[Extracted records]
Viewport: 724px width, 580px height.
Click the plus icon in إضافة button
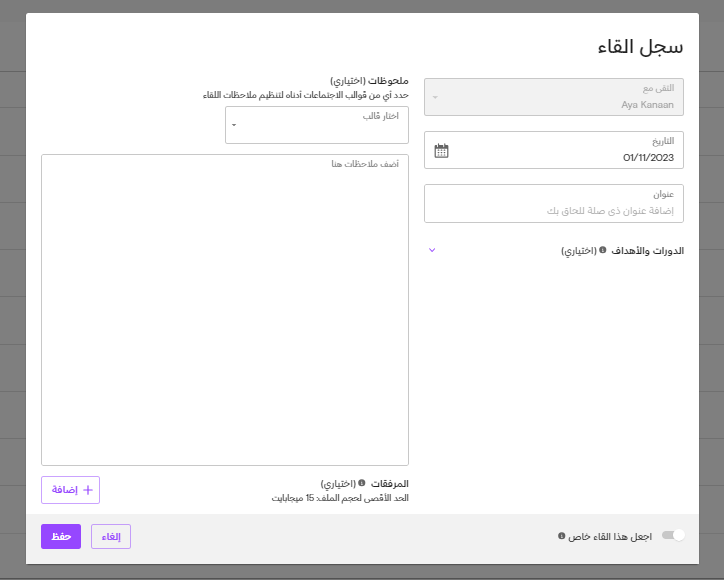88,490
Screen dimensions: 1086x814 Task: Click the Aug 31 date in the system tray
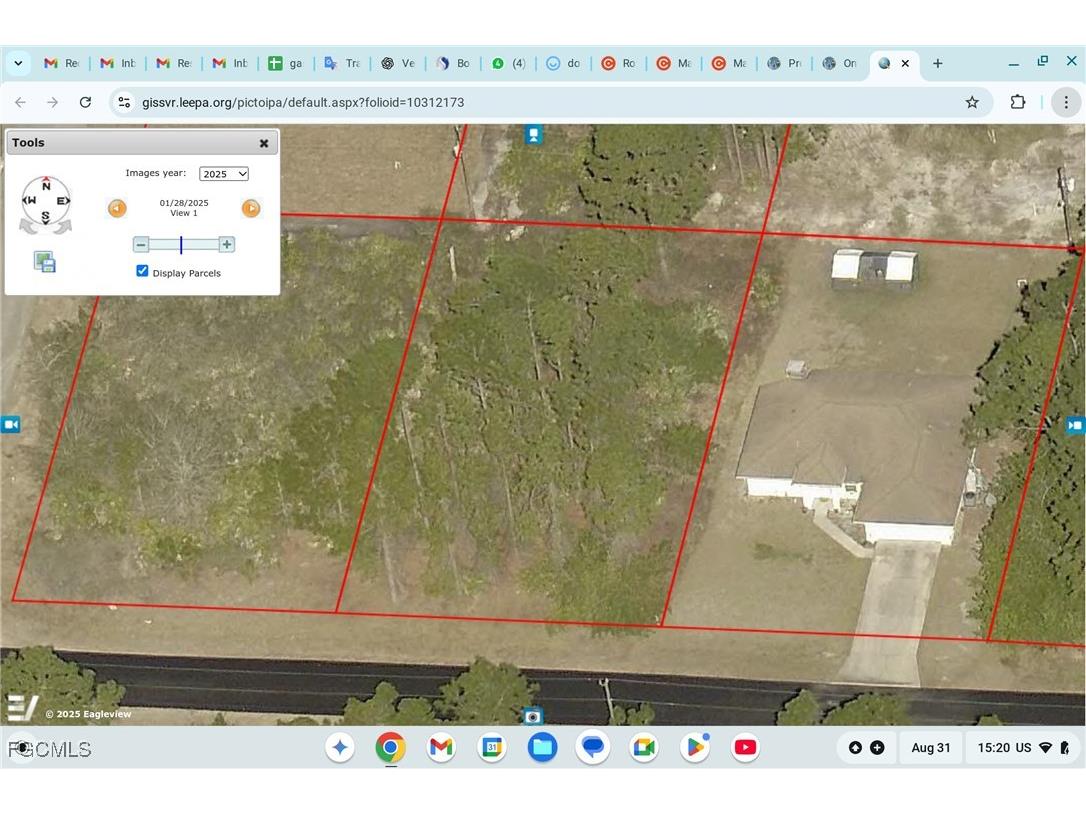[930, 747]
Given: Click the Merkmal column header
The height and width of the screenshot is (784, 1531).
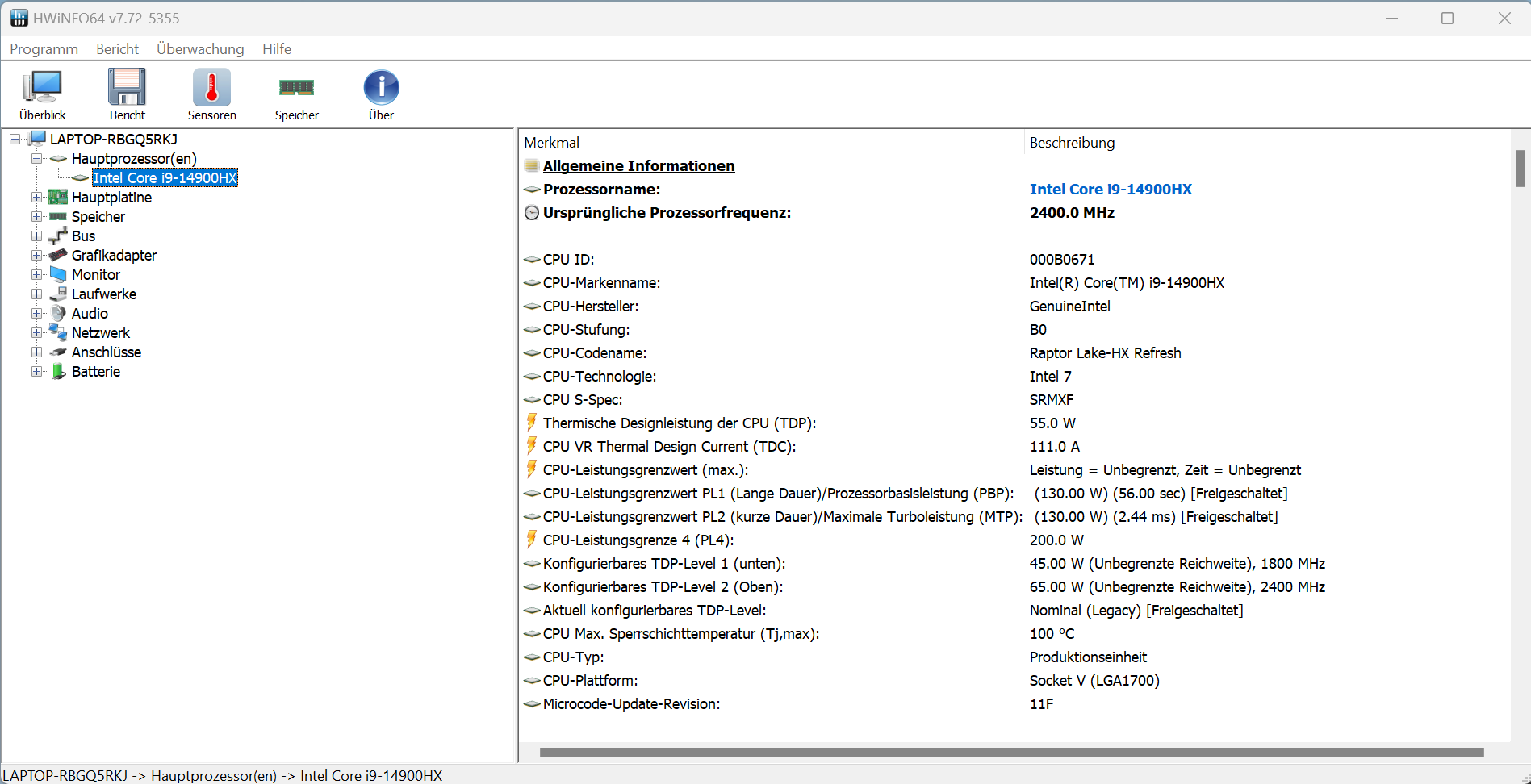Looking at the screenshot, I should [x=552, y=143].
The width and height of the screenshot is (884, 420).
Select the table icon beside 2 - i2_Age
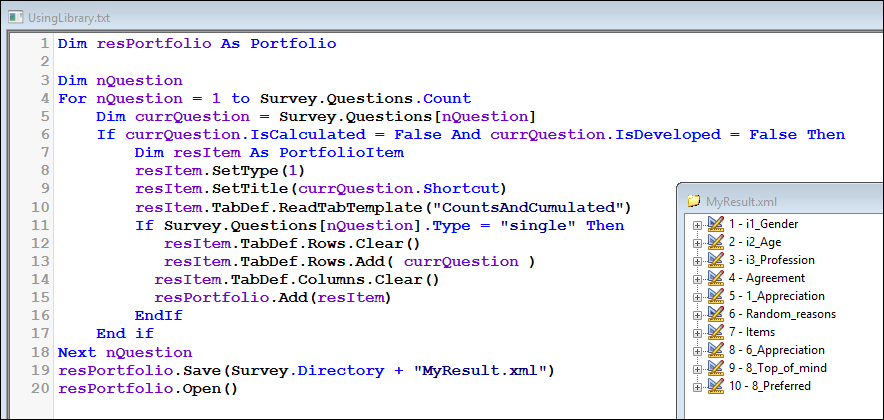point(715,242)
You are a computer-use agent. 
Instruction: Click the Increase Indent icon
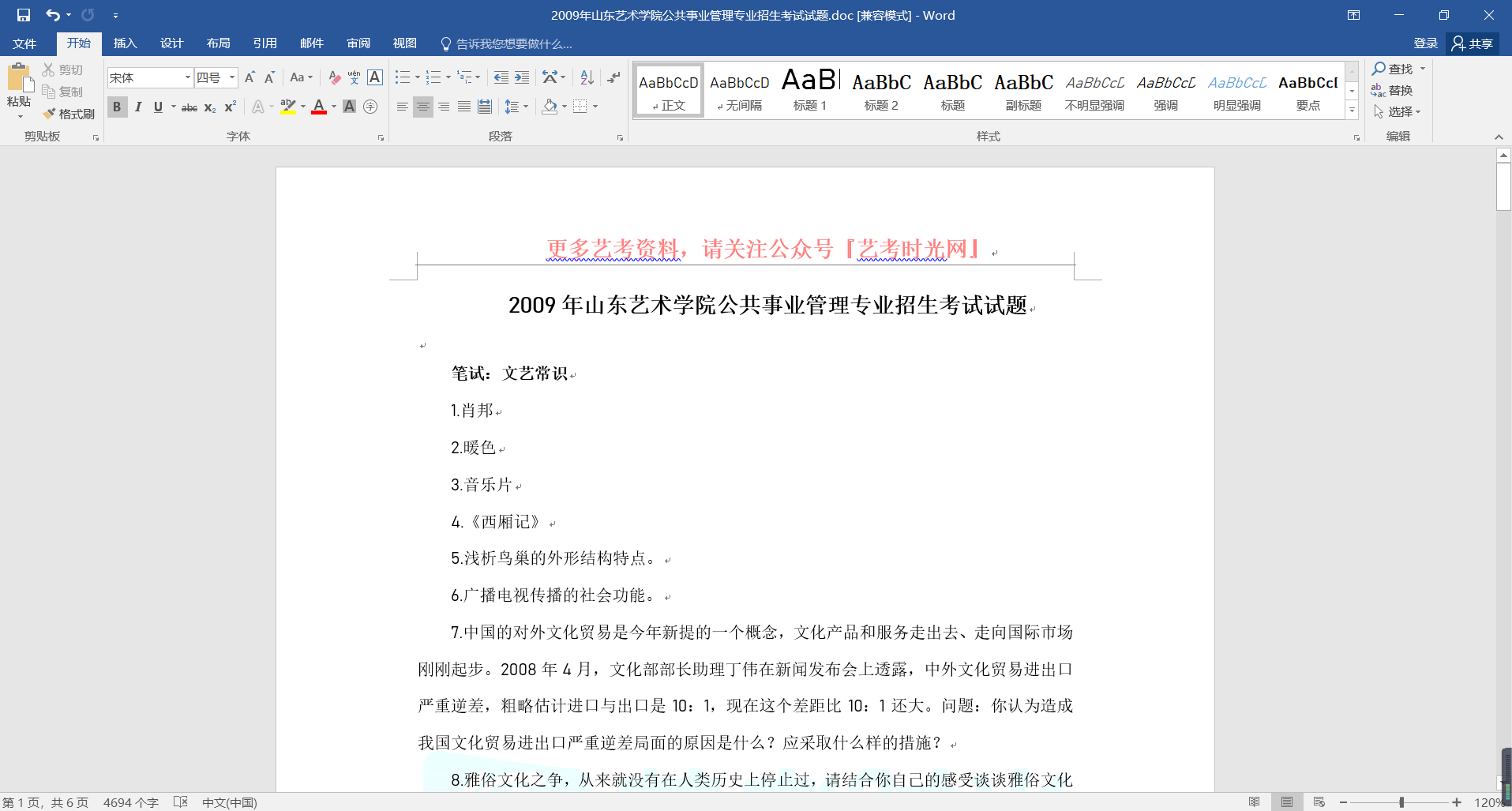[522, 77]
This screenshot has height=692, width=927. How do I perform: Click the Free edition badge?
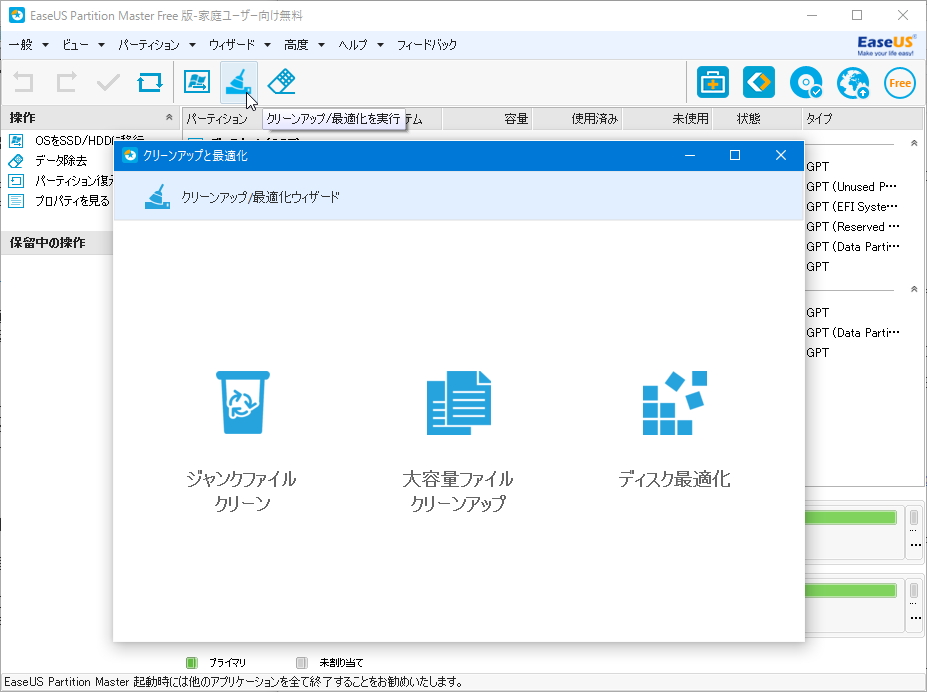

Task item:
Pictures stay out of the copy. Reproduce exactly the lines from the one containing "Click the plus icon in إضافة button" through the last line of the records above, both included.

Output for this exercise:
Click the plus icon in إضافة button
88,490
Screen dimensions: 1086x814 Task: Click the Aug 31 date in the system tray
[930, 747]
Given: Click the Merkmal column header
The height and width of the screenshot is (784, 1531).
Looking at the screenshot, I should [x=552, y=143].
The width and height of the screenshot is (884, 420).
Select the table icon beside 2 - i2_Age
point(715,242)
You are a computer-use agent. 
Instruction: Click the Increase Indent icon
[522, 77]
This screenshot has height=692, width=927. How do I perform: Click the Free edition badge?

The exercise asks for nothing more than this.